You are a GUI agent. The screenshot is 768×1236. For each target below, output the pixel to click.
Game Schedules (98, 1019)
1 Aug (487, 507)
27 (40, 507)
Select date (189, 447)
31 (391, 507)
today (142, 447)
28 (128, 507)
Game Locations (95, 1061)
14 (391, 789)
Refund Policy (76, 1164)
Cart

▶ **Directions**
Retype word for word the lines running from the line containing "1 Aug (487, 507)" to the end of the listing, and only those.

▶ **Task output**
1 Aug (487, 507)
27 (40, 507)
Select date (189, 447)
31 (391, 507)
today (142, 447)
28 (128, 507)
Game Locations (95, 1061)
14 (391, 789)
Refund Policy (76, 1164)
Cart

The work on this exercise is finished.